### SOURCE MATERIAL ###
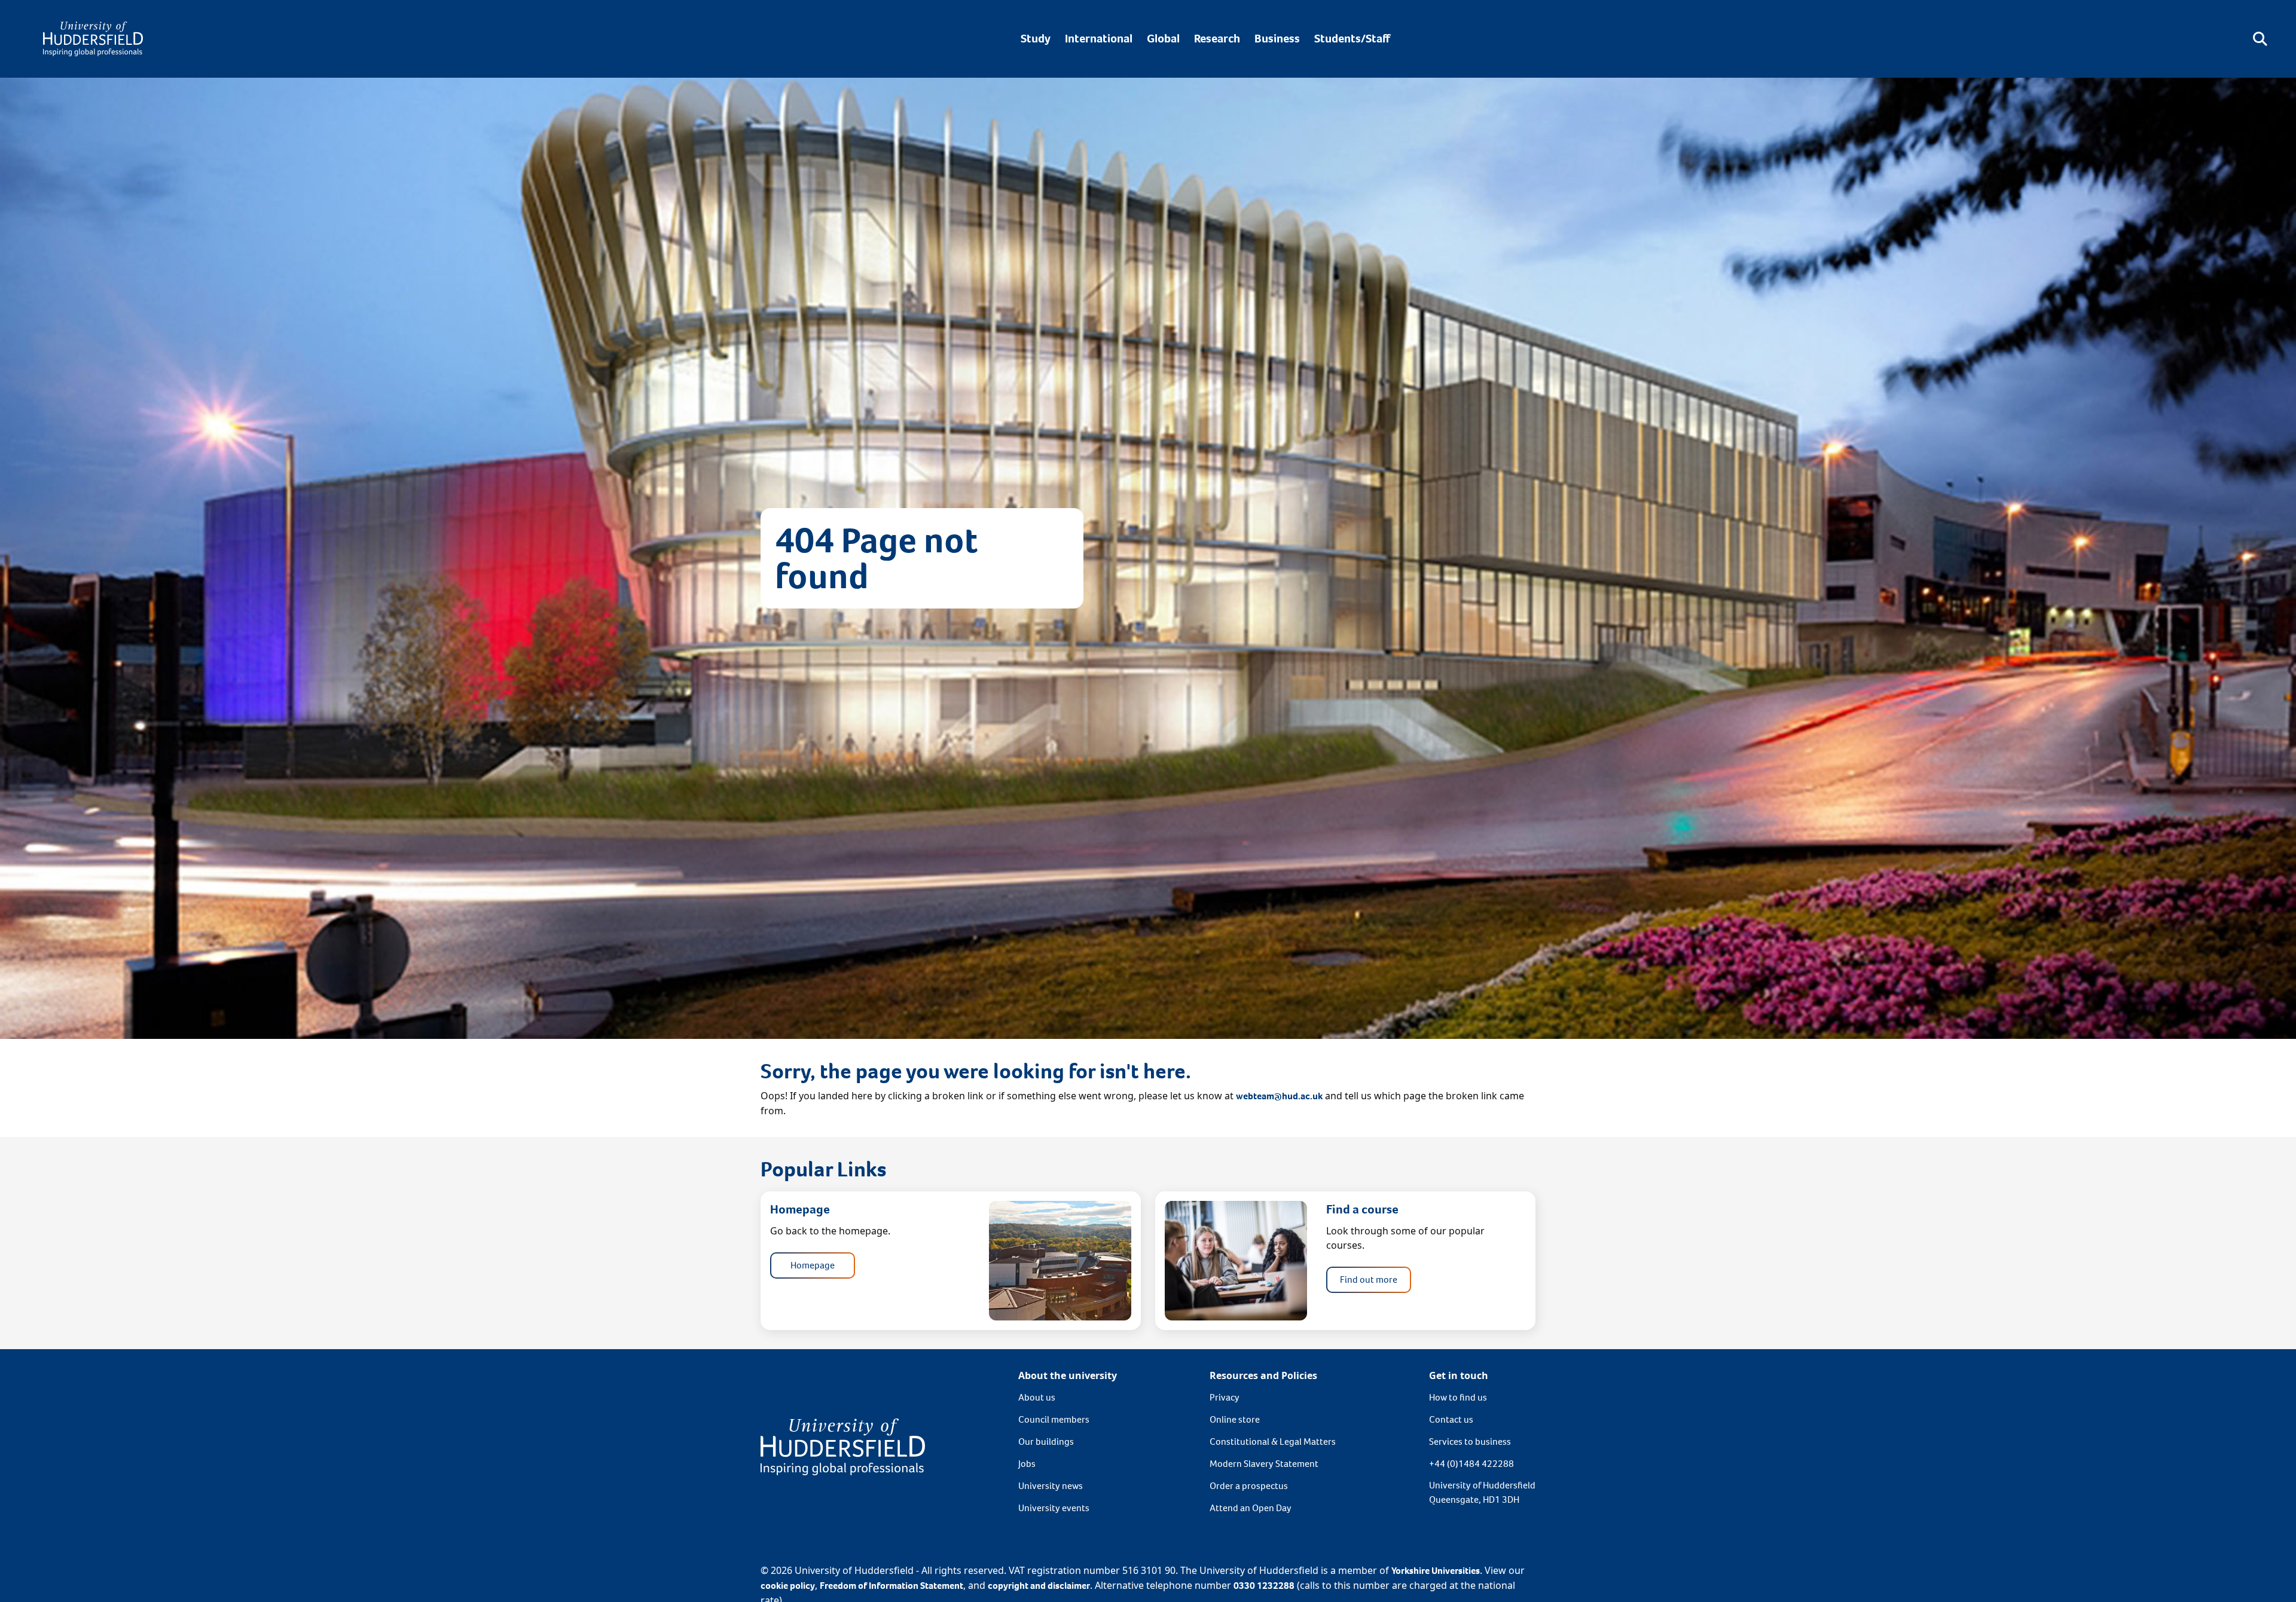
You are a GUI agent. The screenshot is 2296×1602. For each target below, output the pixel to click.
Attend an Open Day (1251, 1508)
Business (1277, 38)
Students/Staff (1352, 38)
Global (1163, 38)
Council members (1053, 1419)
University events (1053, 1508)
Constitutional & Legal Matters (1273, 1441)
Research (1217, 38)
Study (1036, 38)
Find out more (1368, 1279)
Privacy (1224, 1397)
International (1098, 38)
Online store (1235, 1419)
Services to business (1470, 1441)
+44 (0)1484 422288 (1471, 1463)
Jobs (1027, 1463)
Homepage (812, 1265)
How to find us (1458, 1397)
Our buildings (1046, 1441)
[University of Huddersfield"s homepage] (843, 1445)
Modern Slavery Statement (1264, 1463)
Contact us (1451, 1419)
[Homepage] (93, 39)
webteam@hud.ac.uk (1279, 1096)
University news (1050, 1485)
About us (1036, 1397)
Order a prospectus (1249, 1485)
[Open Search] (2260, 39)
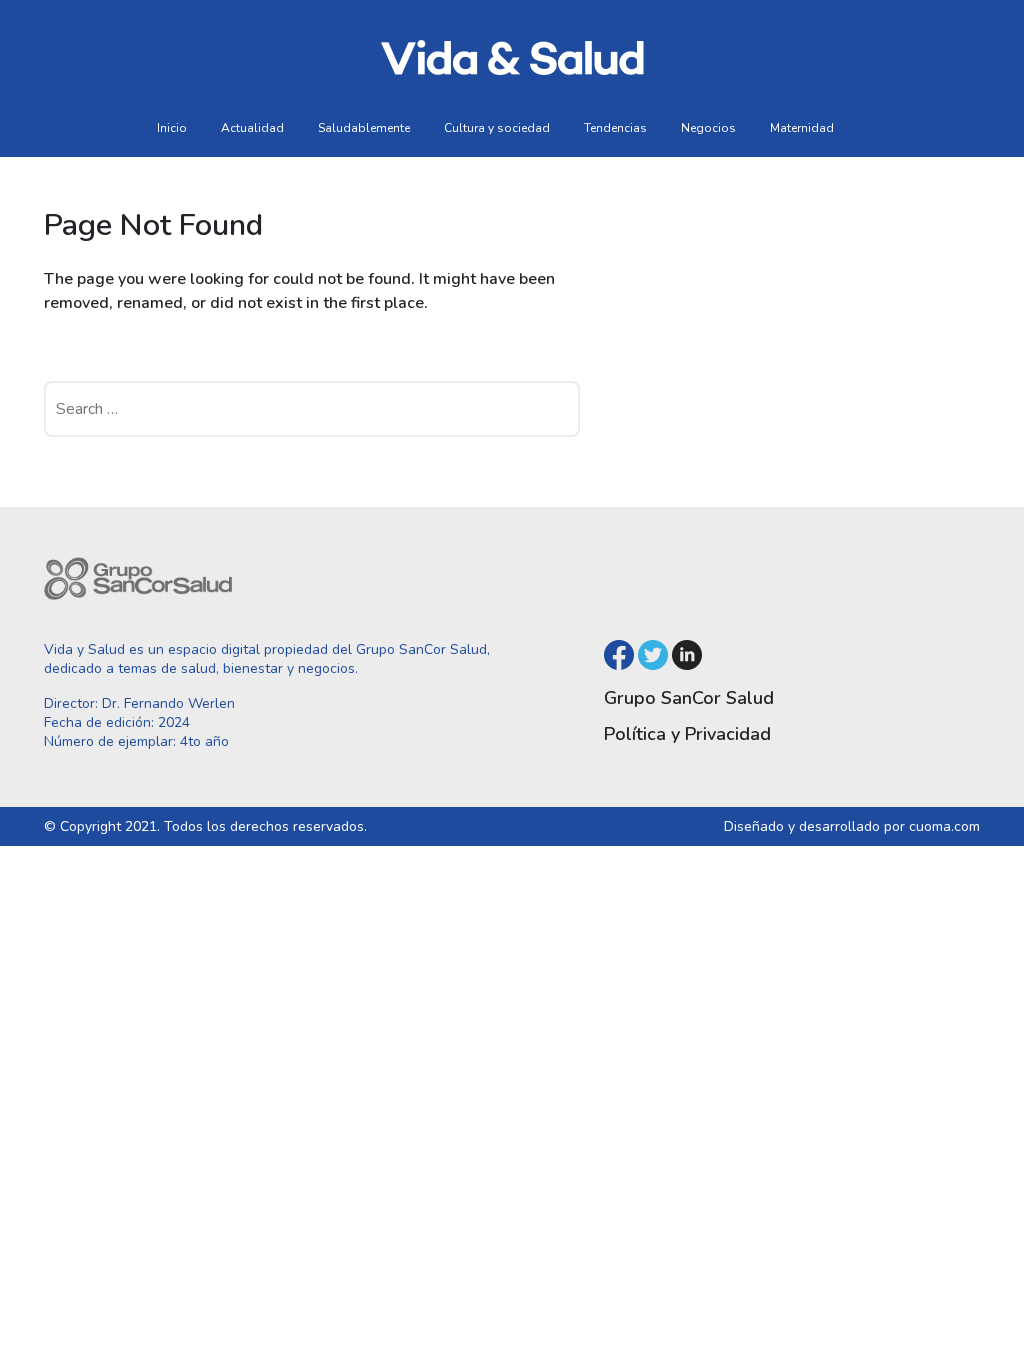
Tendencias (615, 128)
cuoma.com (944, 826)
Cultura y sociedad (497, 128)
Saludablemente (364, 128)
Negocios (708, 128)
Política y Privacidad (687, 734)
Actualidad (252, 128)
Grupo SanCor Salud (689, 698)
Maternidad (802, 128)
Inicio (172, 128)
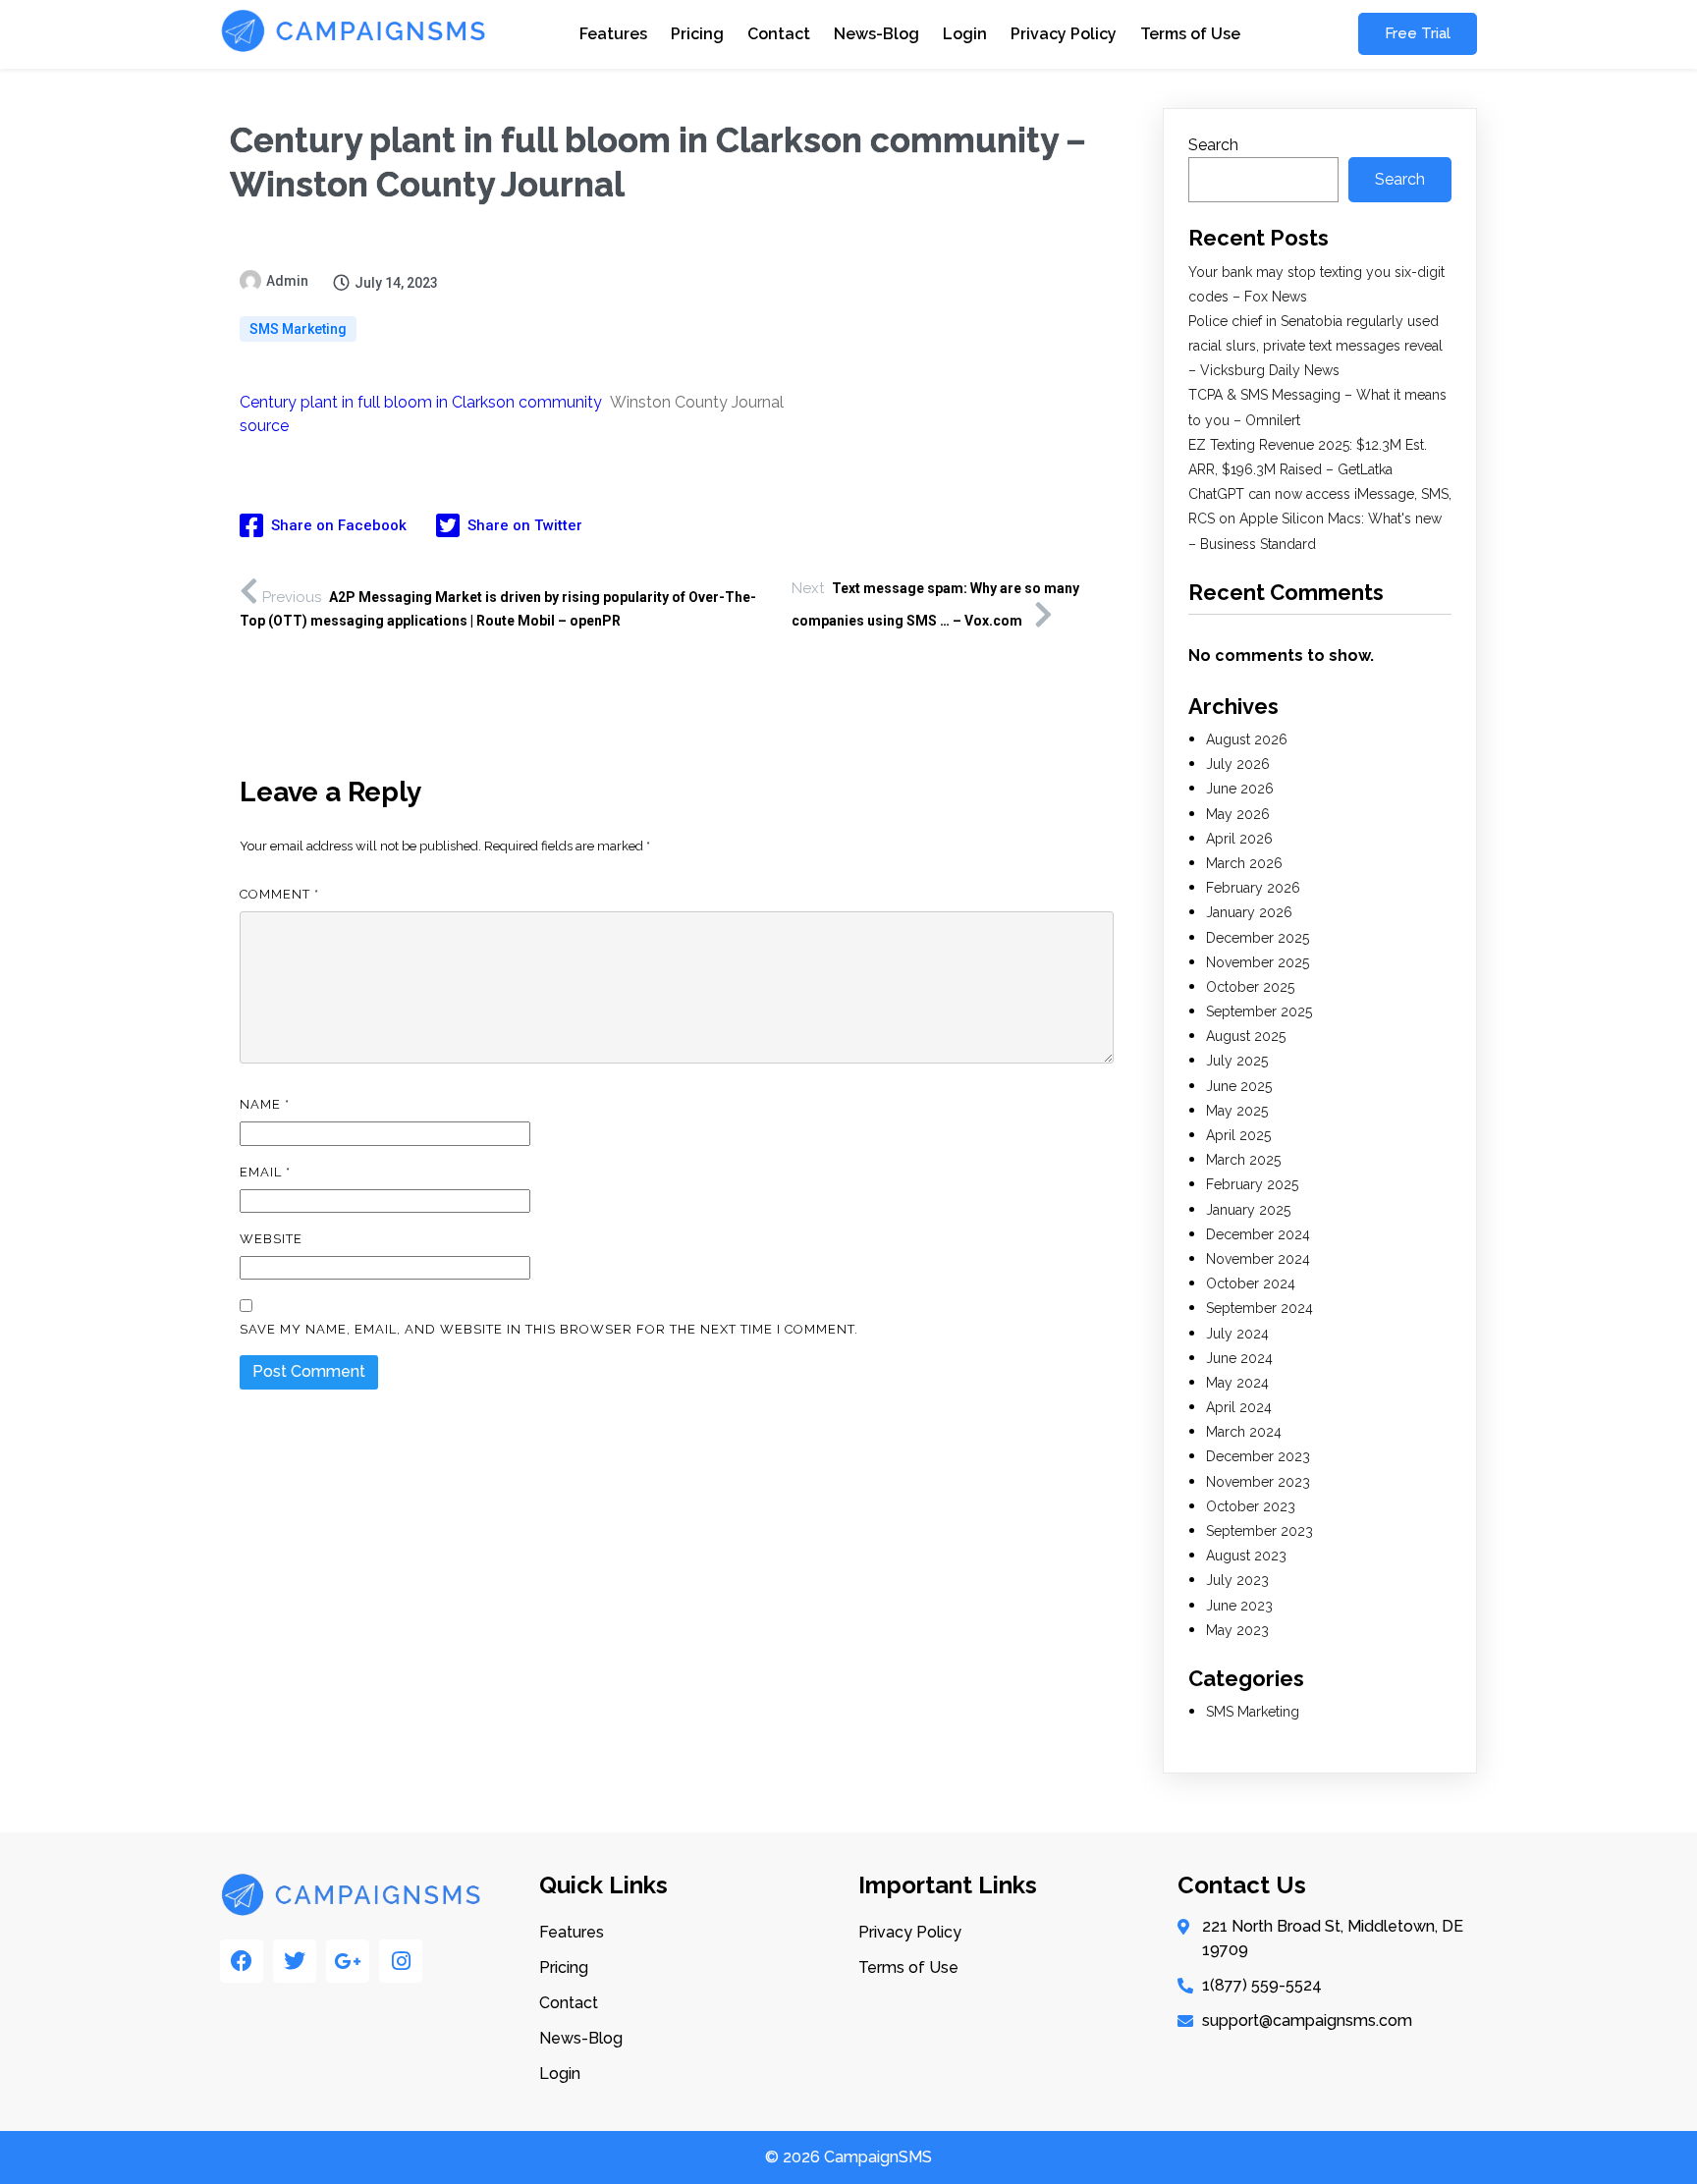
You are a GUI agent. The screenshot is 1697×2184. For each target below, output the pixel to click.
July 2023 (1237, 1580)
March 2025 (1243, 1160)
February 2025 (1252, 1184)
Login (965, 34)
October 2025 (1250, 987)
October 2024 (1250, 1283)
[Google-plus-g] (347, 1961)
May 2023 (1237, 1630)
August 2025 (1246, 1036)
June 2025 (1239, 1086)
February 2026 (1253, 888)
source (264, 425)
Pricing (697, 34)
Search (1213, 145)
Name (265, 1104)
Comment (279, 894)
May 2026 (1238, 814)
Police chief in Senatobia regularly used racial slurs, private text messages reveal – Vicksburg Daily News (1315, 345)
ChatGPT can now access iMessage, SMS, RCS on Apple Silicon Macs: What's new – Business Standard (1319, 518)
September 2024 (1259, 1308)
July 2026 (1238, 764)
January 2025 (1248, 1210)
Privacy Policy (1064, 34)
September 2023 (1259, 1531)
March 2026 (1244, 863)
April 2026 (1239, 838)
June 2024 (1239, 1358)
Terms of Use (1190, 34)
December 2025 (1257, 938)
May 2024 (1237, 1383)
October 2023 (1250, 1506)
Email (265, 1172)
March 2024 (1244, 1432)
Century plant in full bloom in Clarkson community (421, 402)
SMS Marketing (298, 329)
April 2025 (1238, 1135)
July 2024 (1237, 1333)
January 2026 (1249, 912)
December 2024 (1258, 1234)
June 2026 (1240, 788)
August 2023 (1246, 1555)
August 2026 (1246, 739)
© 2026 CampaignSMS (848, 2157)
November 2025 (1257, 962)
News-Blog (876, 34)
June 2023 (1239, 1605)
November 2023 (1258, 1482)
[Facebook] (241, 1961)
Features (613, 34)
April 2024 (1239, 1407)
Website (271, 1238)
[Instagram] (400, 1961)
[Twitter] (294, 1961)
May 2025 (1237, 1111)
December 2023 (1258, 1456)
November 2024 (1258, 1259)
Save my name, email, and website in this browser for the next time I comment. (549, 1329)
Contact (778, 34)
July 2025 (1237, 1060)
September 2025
###
● **WHAT IS NEEDED**
Omit the pictures. Transcribe every record exactly.

● **EXERCISE RESULT**
You are a GUI agent. The screenshot is 2296×1602. For each target below, output the pixel to click.
Attend an Open Day (1251, 1508)
Business (1277, 38)
Students/Staff (1352, 38)
Global (1163, 38)
Council members (1053, 1419)
University events (1053, 1508)
Constitutional & Legal Matters (1273, 1441)
Research (1217, 38)
Study (1036, 38)
Find out more (1368, 1279)
Privacy (1224, 1397)
International (1098, 38)
Online store (1235, 1419)
Services to business (1470, 1441)
+44 (0)1484 422288 (1471, 1463)
Jobs (1027, 1463)
Homepage (812, 1265)
How to find us (1458, 1397)
Our buildings (1046, 1441)
[University of Huddersfield"s homepage] (843, 1445)
Modern Slavery Statement (1264, 1463)
Contact us (1451, 1419)
[Homepage] (93, 39)
webteam@hud.ac.uk (1279, 1096)
University news (1050, 1485)
About us (1036, 1397)
Order a prospectus (1249, 1485)
[Open Search] (2260, 39)
Tendencias (615, 128)
cuoma.com (944, 826)
Cultura y sociedad (497, 128)
Saludablemente (364, 128)
Negocios (708, 128)
Política y Privacidad (687, 734)
Actualidad (252, 128)
Grupo SanCor Salud (689, 698)
Maternidad (802, 128)
Inicio (172, 128)
You are a GUI agent. The screenshot is 1697×2184. For each target below, output the pixel to click.
July 2023 (1237, 1580)
March 2025 (1243, 1160)
February 2025 (1252, 1184)
Login (965, 34)
October 2025 (1250, 987)
October 2024 (1250, 1283)
[Google-plus-g] (347, 1961)
May 2023 (1237, 1630)
August 2025 (1246, 1036)
June 2025 (1239, 1086)
February 2026 (1253, 888)
source (264, 425)
Pricing (697, 34)
Search (1213, 145)
Name (265, 1104)
Comment (279, 894)
May 2026 (1238, 814)
Police chief in Senatobia regularly used racial slurs, private text messages reveal – Vicksburg Daily News (1315, 345)
ChatGPT can now access iMessage, SMS, RCS on Apple Silicon Macs: What's new – Business Standard (1319, 518)
September 2024 (1259, 1308)
July 2026 (1238, 764)
January 2025 (1248, 1210)
Privacy Policy (1064, 34)
September 2023 (1259, 1531)
March 2026 (1244, 863)
April 2026 (1239, 838)
June 2024 (1239, 1358)
Terms of Use (1190, 34)
December 2025 (1257, 938)
May 2024 (1237, 1383)
October 2023 (1250, 1506)
Email (265, 1172)
March 2024 (1244, 1432)
Century plant in full bloom in Clarkson community (421, 402)
SMS Marketing (298, 329)
April 2025 (1238, 1135)
July 2024 (1237, 1333)
January 2026 (1249, 912)
December 2024 (1258, 1234)
June 2026 (1240, 788)
August 2023 (1246, 1555)
August 2026 (1246, 739)
© 2026 CampaignSMS (848, 2157)
November 2025 (1257, 962)
News-Blog (876, 34)
June 2023 (1239, 1605)
November 2023 (1258, 1482)
[Facebook] (241, 1961)
Features (613, 34)
April 2024 (1239, 1407)
Website (271, 1238)
[Instagram] (400, 1961)
[Twitter] (294, 1961)
May 2025 (1237, 1111)
December 2023 (1258, 1456)
November 2024 (1258, 1259)
Save my name, email, and website in this browser for the next time I comment. (549, 1329)
Contact (778, 34)
July 2025 (1237, 1060)
September 2025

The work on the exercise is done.